### EXCERTO
Reconectar
Os últimos cinco anos têm sido os mais desafiantes e difíceis da nossa vida. Temos crescido brutal e rapidamente, muitas vezes com lama até aos joelhos mas olhando para a frente. As mudanças de casa frequentes, a sensação de desajuste, de falta de chão, em muitos dias foram incapacitantes. Concentrei-me em viver o dia-a-dia, em manter um tecto sobre a nossa cabeça e comida na mesa. Imperfeitamente, desajeitadamente.
A minha paixão pela cozinha continuou cá, mas soterrada pelas preocupações e obrigações. De vez em quando surgia inspiração quando fazia pão de massa mãe ou uma receita mais especial, mas rapidamente era silenciada por tudo o resto. Deixei de encontrar formas de a reacender, e muitas receitas aconteciam apenas na cozinha da minha cabeça. Era a única cozinha onde me sentia segura para experimentar, onde o custo dos ingredientes exóticos não era um dificuldade, onde todos os equipamentos existiam e funcionavam correctamente.
Havia apenas um problema...quando as coisas acontecem apenas na nossa mente, cria-se uma desconexão entre o corpo e a mente, e surgem barreiras onde antes não existiam.

### TAREFAS
[A] Diga se cada afirmação está de acordo com o excerto sobre a paixão pela cozinha. Responda sim ou não e cite as palavras exatas do excerto que o decidem: (i) as mudanças de casa foram frequentes; (ii) a paixão pela cozinha desapareceu por completo; (iii) na cozinha imaginada, alguns equipamentos não funcionavam.
[B] Prossiga o excerto sobre a paixão pela cozinha a partir do ponto em que ele termina.

### MATERIAL RECOLHIDO
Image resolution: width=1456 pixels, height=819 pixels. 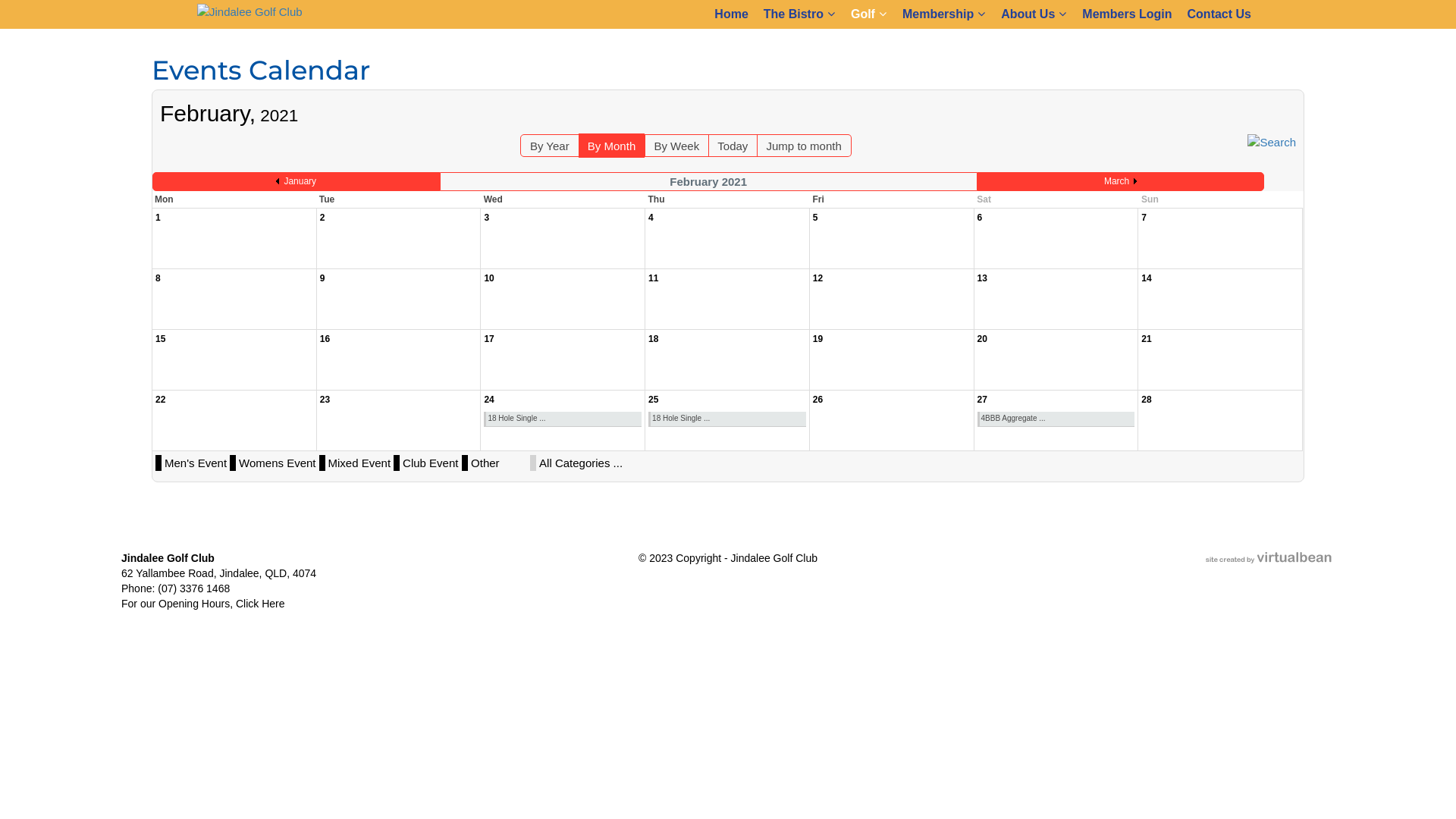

### RESPOSTAS POR TAREFA
[A]
(i) Sim: «As mudanças de casa frequentes».
(ii) Não: «A minha paixão pela cozinha continuou cá, mas soterrada pelas preocupações e obrigações».
(iii) Não: «onde todos os equipamentos existiam e funcionavam correctamente».

[B]
Cada vez que esta paixão ressurgia, eu, cansada, tentava aproveitá-la partilhando um post, irregular, descoordenado, onde o tempo disponível era sempre insuficiente. E pouco tempo depois deixei de ter vontade de partilhar conteúdo. Sentia que apenas valeria a pena dedicar-me a produzir conteúdo se fosse para ficar o melhor que podia fazer. Fiquei com horas de conteúdo no computador à espera de um lugar e tempo para serem partilhadas com o mundo. Em parte porque sou extremamente exigente comigo própria e queria fazer tudo bem (olá perfeccionismo!) mas também porque sentia que estes esforços não me levavam a lado algum. A razão fundamental de partilha perdeu-se.
Durante meses senti-me bloqueada, sem ver um caminho de saída. Quando a nossa paixão se torna um fardo, é difícil encará-la. Precisei de lhe dar tempo, muito tempo para me reconectar. Não porque quisesse forçar mas porque sabia que estava cá, à espera, pacientemente, que as condições se reunissem para poder voltar.
Enquanto isso fui cozinhando, comida do dia-a-dia. Observando como conseguia ir pondo comida na mesa que, apesar de não alimentar a minha paixão, me nutria a mim e à minha família. Foi uma aprendizagem necessária, um largar do controlo, um abdicar da exigência e simplesmente ser. Permitir-me fazer diferente. Praticar empatia e auto-compaixão.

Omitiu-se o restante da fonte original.